One day after ABC World News aired a story about Amit Aharoni, an Israeli immigrant who founded a successful company in California but was denied a work visa, the U.S. Citizenship and Immigration Services agency reversed its ruling.
On November 1, ABC aired and published a report on Aharoni’s situation, describing how the Stanford Business School graduate raised $1.65 million to start a website called CruiseWise.com, designed to facilitate online cruise ship vacation bookings. The company has already hired nine employees and is set to launch within weeks, but encountered a stumbling block on October 4, when Aharoni received a letter from USCIS informing him that his U.S. visa application had been rejected and he needed to immediately leave the country.
Aharoni left San Francisco upon getting this news and proceeded to work remotely from Vancouver.

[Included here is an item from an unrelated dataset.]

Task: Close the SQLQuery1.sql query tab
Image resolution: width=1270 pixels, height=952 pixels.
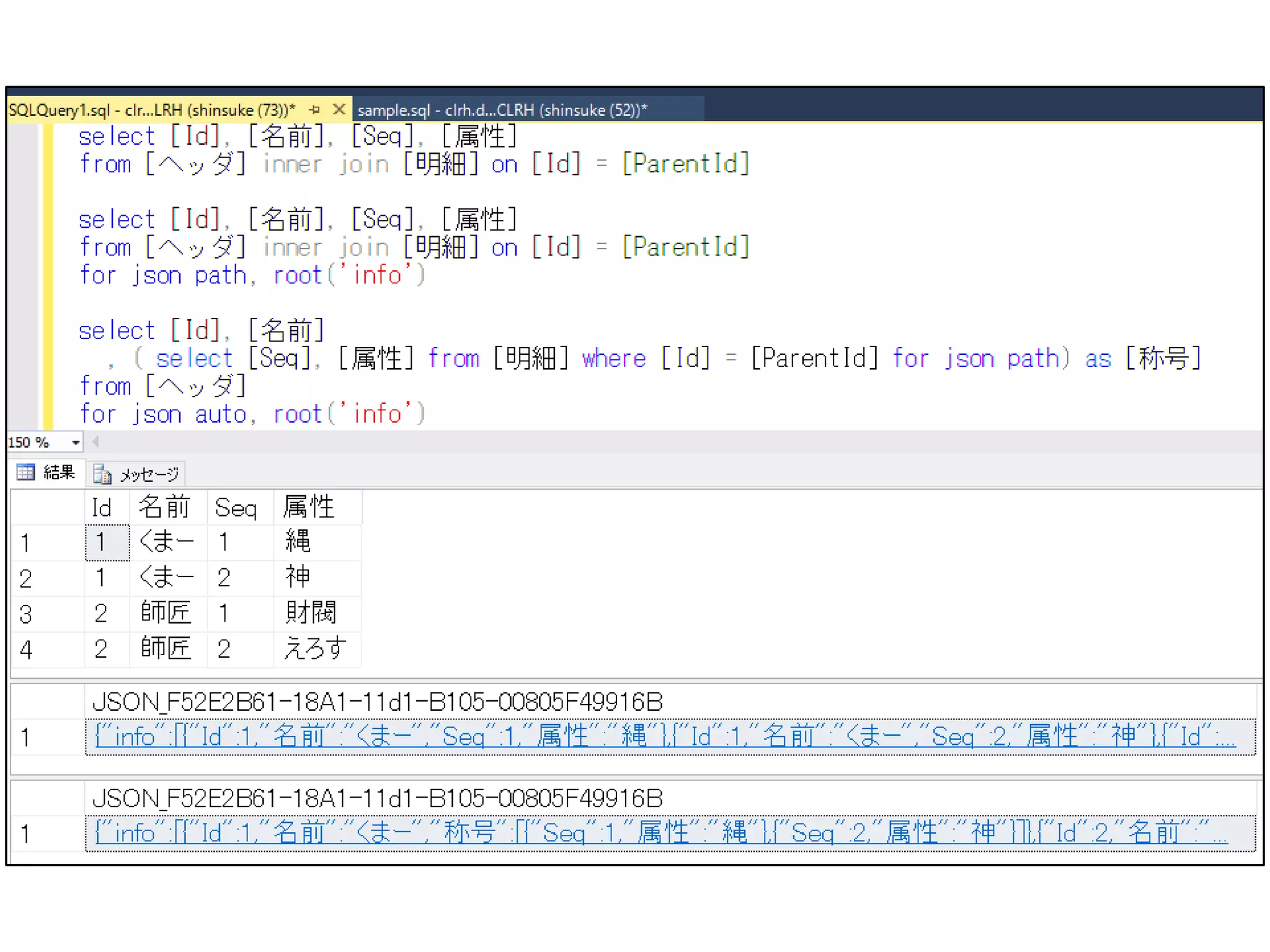Action: pos(339,110)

“I fear that I will be forced to move the center of gravity of CruiseWise to a different place where I can rely on sensible immigration policy,” Aharoni told ABC.
On November 2, Aharoni received an email from USCIS telling him that his visa application had been reconsidered and accepted. He told ABC he plans to return to the United States as soon as possible.
Aharoni’s story amplifies the message increasingly being voiced by business leaders and academics, that the United States needs to reform its process for granting business visas and green cards to encourage entrepreneurs to start enterprises in the country.
In a recent speech to the U.S. Chamber of Commerce and a Wall Street Journal op-ed, New York Mayor Michael Bloomberg pointed out that the government issues more family reunification green cards each year than business green cards, and he called for this imbalance to be redressed. His points were echoed by a panel of mayors, CEOs and academics convened in El Paso, Texas, in October.